Encendía la radio mientras tarareaba las primeras notas de jazz que se oían entre interfencias. Iba siguiendo el ritmo con el pie mientras la mano derecha se movía en el aire. Después cerraba los ojos y bailaba con una pareja imaginaria. Primero vacilante, después seguro ante ese ritmo que tan bien conocía.
Un pie, el otro, una vuelta y entonces empezaba la trompeta. Un, dos, el piano. Un saxo de fondo. Se imaginaba junto a ella, que le miraba con sus ojos grandes y negros. Se imaginaba su casa en el campo, el olor de los claveles del jardín que llenaba la sala. Y recordaba su sonrisa mientras bailaban, aquella sonrisa enigmática que siempre estaba en sus labios. Hacia delante, hacia atrás, un, dos, vuelta. Ahora la guitarra. Recordaba las tardes en el campo cuando paseaban cogidos de la mano por cualquier camino, sin rumbo. El piano iba in crescendo, tres, cuatro, otra vuelta y entonces ella giraba. El vestido floreado que le había regalado estaba ya algo desteñido por el uso, pero a él le seguía gustando cómo le quedaba. Ahora el saxo tocaba solo. Tarareaba las notas en voz baja, como con miedo de perderse en los pasos, algo imposible ya que la bailaba cada tarde.
Yo miraba la escena desde la puerta de la cocina, sin entenderlo. Pero mi abuelo no me veía. En ese instante sólo existían ella, él y su jazz. Dejaría los recuerdos tristes para más tarde. Ahora tocaba bailar y sonreír. Era su música y de nadie más. Ese instante había sido suyo y lo sería por siempre jamás.

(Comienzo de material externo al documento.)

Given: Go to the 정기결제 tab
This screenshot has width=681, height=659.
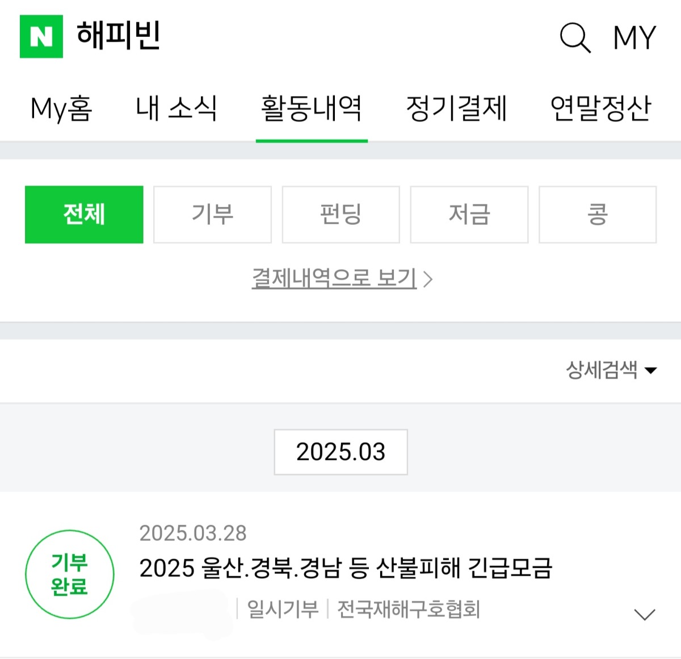Looking at the screenshot, I should click(456, 108).
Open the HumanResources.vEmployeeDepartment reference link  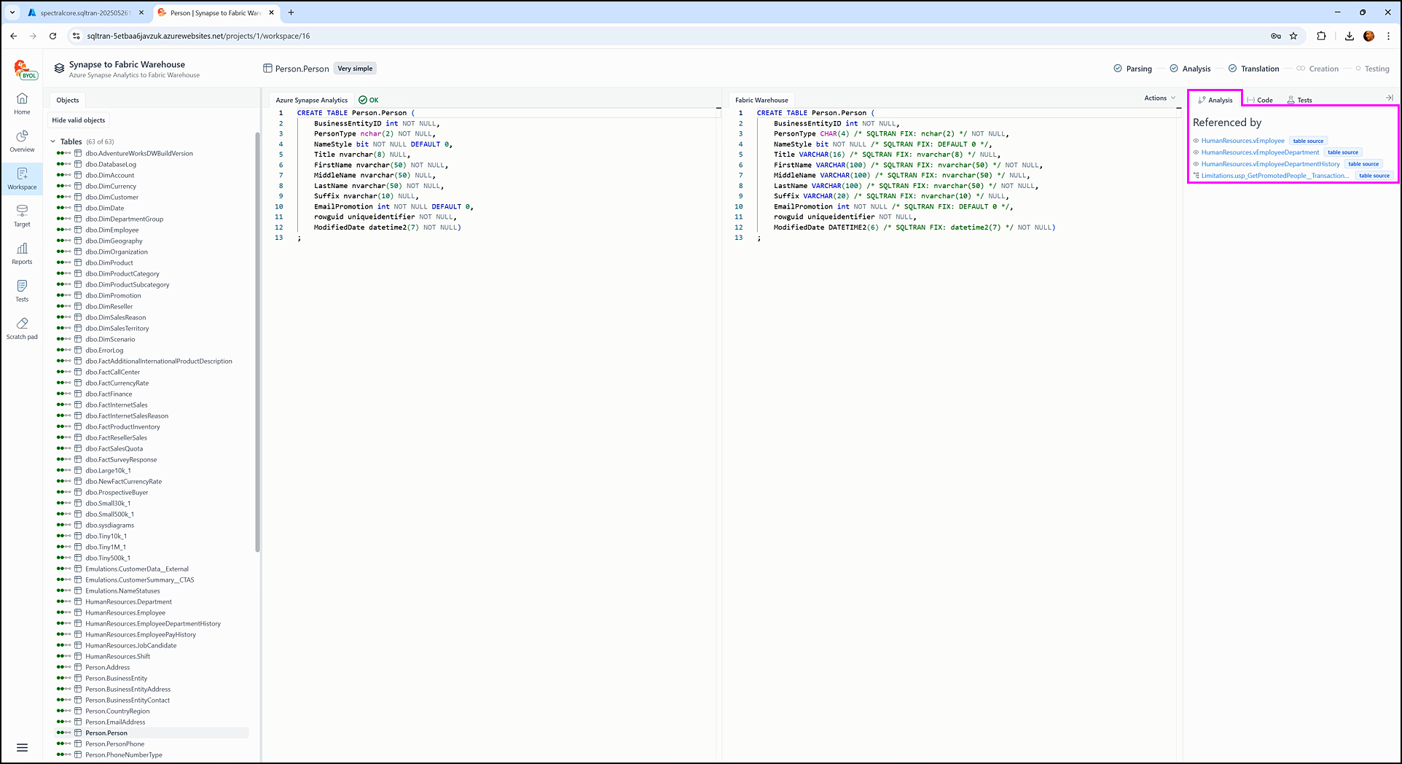pyautogui.click(x=1259, y=152)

Un saxo solitario marcaba el fin. Sólo entonces él se paraba y permanecía con los ojos cerrados durante unos instantes. Y cuando los abría estaban grises y cansados de recordar. Bajaba los brazos y se dirigía a la radio con paso anciano y una mano surcada de años apagaba la galena mientras reprimía un sollozo.
-¿Abuelo?
-Todo está bien pequeño, todo está bien…- murmuraba con voz ronca mientras me agitaba el cabello con la mano.
Y se iba al jardín, donde pasaba las tardes sentado en una vieja mecedora que nunca quiso tirar.
Por las noches cenábamos en la cocina con mi madre, que después de un largo día en la oficina sólo tenía ojos para nosotros. Y él la escuchaba mientras comía en silencio. Tenían el mismo pelo rizado, sólo que el de mi abuelo ya estaba completamente blanco. Los ojos grandes eran los de mi abuela. Su piel negra era menos oscura que la de sus padres, pero sin llegar a tener ese color café de los mulatos. Y sus manos eran como las mías. Ni del abuelo ni de la abuela. Nuestras, sin más.
Al acabar recogíamos todos juntos y mi abuelo fregaba los platos hasta que mi madre protestaba y lo intentaba sustituir.
-Siempre lo he hecho yo. No pasa nada.
Entonces ella movía la cabeza y sonreía mientras me cogía de la mano para llevarle a la cama.
-Buenas noches, abuelo.
-Buenas noches.
-¿Algún día me contarás tu secreto?
-¿Mi secreto?
-Sí…, para bailar como tú, digo.
-Ah…, ese secreto. Sí, algún día…, cuando seas mayor –y me daba un beso en la frente mientras sonreía.
Desde mi cama le oía subir las escaleras con paso lento y taconeado, marcando una melodía que desde muy pequeño relaciono con él. Cuando llegaba a su habitación abría la puerta y se detenía unos instantes en el umbral. Miraba la oscuridad impenetrable que lo invadía todo. Entonces suspiraba, ya sin tristeza ni nostalgia, sólo con cansancio. Habían pasado muchos años y le seguía faltando ella a su lado.
-Buenas noches princesa –murmuraba mientras besaba el porta fotos de la mesita de noche.
Al acomodarse entre las sábanas, la mujer parece sonreírle en la oscuridad.